Nondeterministic installations

Posted Jul 11, 2025 14:36 UTC (Fri) by donald.buczek (subscriber, #112892)
In reply to: Nondeterministic installations by gpth
Parent article: Reinventing the Python wheel

Thanks. I didn't want to go into every detail, but we already have our own solutions utilizing wrappers, environment variables, and symbolic links. These provide the programs with the runtime environment they need and enable us to install several versions and variations of the same software stack in parallel, which users can select from at runtime. These tools can also hide hardware complexity from the applications by providing hardware-specific variants of libraries etc.

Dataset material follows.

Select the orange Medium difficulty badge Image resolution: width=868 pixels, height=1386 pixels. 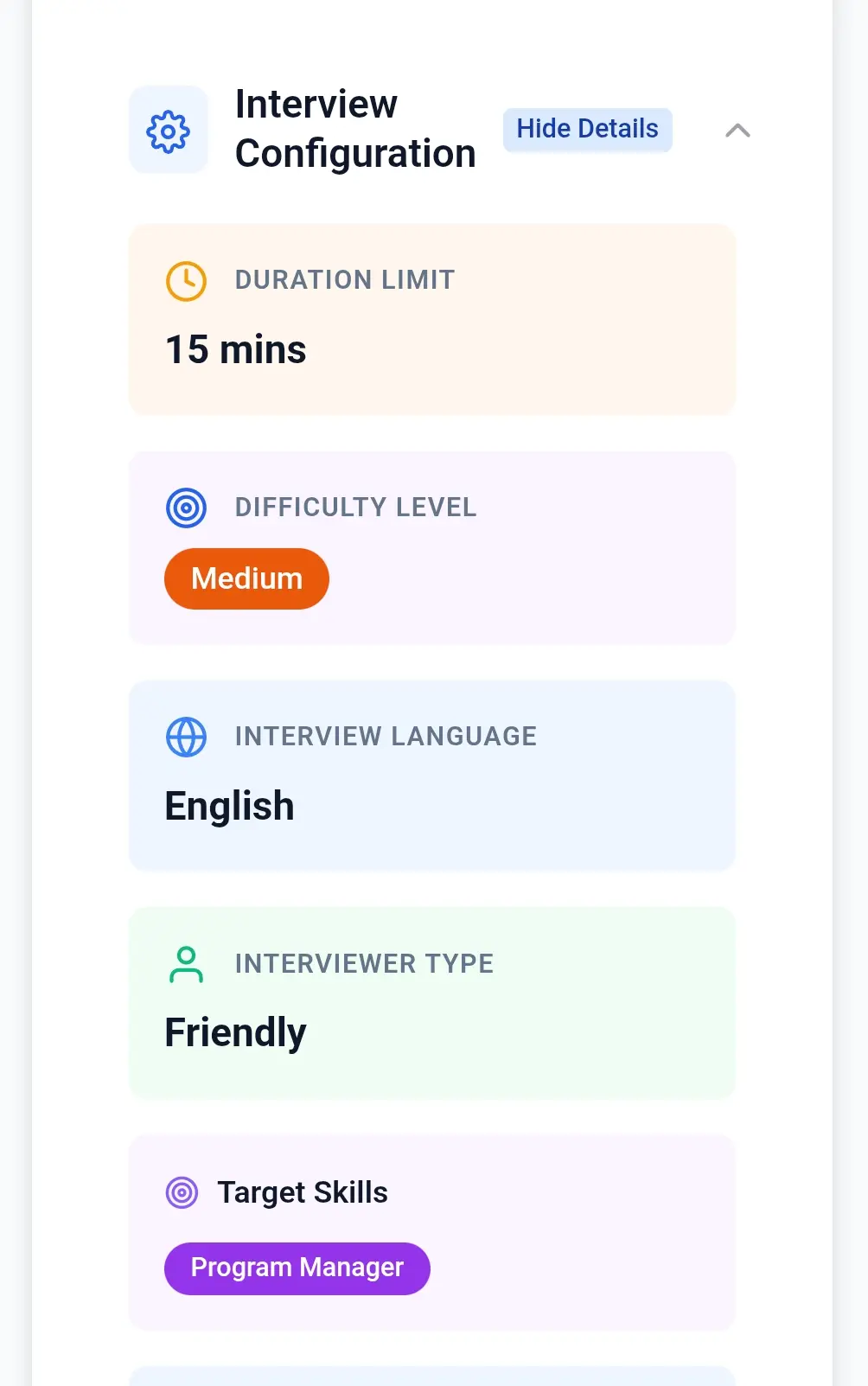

If software just follows standards, everything is fine. For example, use execlp() to activate external programs, as it respects the PATH environment variable. Activate shared libraries with the dynamic linker which honors LD_LIBRARY_PATH. Open files by their canonical names, which allows redirection by symbolic links.

If, on the other hand, an installer 'locates' all the files at installation time and configures them with resolved paths, the setup may fail if the environment changes. This can occur, for example, if you switch to a machine with a different GPU, necessitating a different driver version and library variants.

But even outside our environment the prototypical user with their personal notebook and nothing else should be annoyed, when updating one thing calls for re-installation of another thing, because the vendor-supplied oracle needs to look at the environment a second time. Backup and Restore to a replacement system will no longer work.